Design/Build projects can be a single part or an entire system.
Typically, the type of work coming to Machinists Inc. is build to print. Somebody designed and created blueprints, then sent them to MI to quote and build.
More and more, MI is seeing customers that need a part or a complete system designed and manufactured, sometimes installed and tested. They prefer working with a supplier that can provide more than just building to their provided plan, they need design and manufacturability for their project, in some cases.
MI can provide all the detailed aspects of the design, then works collaboratively with the customer to develop the product, then proceeds into manufacturing of it at that point. This is called design-build, new to the manufacturing industry, our customers recognize the value in the process. In the construction industry, design-build yields breakthroughs in quality, cost, and schedule. It has been a proven process over many years and MI has found that is provides outstanding results in the manufacturing industry as well. MI offers a comprehensive array of services for design-build projects, that could include: engineering, mechanical, fabrication, controls and installation.
"Many of our customers do not have the engineering resources at their disposal or they are involved in other projects. It allows them to subcontract the design effort out, and not have to maintain an engineering staff," said Jeff Tomson, MI director of marketing. "The second part is, we're finding the inception/idea-to-market is faster."
Customers do not have to go through the full development process.
They can go through various stages of the design process and then implement production as they go through, so it is a concurrent design-build process.
Through this type of approach, Tomson said they are able to capitalize on their manufacturing strengths.
"We look at designs for manufacturability. Every time we are looking at designs, we are thinking, how am I going to build this? Thinking about how it is supposed to look in the design aspect," Tomson said. "We spend a lot of effort developing the design for manufacturability to review along the way."
So when it comes to manufacturing, there's very little left to uncertainty. And the manufacturing processes are well-defined, expediting the manufacturing process, controlling costs.
Design-build is changing the industry, Tomson believes.
Design-build is a flexible structure for building parts and systems
"We are given a concept. They pitch that out to three or four suppliers. They say, come to us with your proposal, maybe some rough order sketching and the estimate for costs, both the design and the build," Tomson said. "Then the customer can make a selection based on past experience of the supplier, price and schedule."
In comparison, a turnkey project would be a situation where the customer has a project to be completely designed, built, installed and tested. So MI would go through the process of running a series of tests, packaging the whole thing up, taking it to the customer's location literally anywhere in the U.S. or the world. Install and run a series of tests, then turn it over to them in production.

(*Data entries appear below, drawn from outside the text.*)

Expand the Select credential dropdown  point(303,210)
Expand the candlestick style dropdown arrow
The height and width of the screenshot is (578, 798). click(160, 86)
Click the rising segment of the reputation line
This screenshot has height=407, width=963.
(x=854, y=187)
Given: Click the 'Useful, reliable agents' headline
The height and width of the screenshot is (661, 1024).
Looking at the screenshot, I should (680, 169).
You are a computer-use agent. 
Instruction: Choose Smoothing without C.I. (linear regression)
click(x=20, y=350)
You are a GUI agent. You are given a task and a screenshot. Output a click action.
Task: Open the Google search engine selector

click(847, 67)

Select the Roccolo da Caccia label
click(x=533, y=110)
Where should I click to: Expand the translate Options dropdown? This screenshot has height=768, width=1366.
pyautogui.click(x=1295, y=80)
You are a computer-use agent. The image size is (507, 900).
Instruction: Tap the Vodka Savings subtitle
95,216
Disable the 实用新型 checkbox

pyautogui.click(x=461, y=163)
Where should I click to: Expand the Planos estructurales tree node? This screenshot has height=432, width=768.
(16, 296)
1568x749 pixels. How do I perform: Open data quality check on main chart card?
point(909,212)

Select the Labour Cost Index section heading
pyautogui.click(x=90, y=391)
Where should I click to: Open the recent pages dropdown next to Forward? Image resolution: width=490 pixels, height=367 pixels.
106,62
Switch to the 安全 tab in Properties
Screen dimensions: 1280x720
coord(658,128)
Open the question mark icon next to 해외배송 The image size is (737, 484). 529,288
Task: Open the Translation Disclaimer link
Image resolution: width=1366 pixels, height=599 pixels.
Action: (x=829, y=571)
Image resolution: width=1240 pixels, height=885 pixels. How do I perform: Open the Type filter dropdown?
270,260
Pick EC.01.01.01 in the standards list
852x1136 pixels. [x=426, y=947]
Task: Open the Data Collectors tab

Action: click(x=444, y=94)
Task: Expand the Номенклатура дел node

In design-build, the typical delineation is, after it is built with some preliminary testing at MI, then it is handed over the customer. And it is up to the customer to take it from there, install it and run the first tests in their facility.
Design/Build often includes proprietary processes or products.
In terms of which is better, Tomson said it is very customer-driven.
"Some customers would prefer to not have anyone coming into their facility. And other customers say I need this up and running and need some test articles on it. Your performance payment is based on the success of that," Tomson said. "It's how the customer wants to manage it. It's not better or worse either way."
Large and small projects can be developed with the design-build structure. MI would work with the wide variety of engineering resources available to them. MI would act as the prime contractor, so they would be responsible for the design and manufacturing effort.
Tomson said they are seeing this as the trend for their customer base.
"We are seeing more and more customers, big customers, that are pitching this as their preferred approach going forward. It helps reduce the time and helps them put their engineering resources on other projects they have going on internally," Tomson said.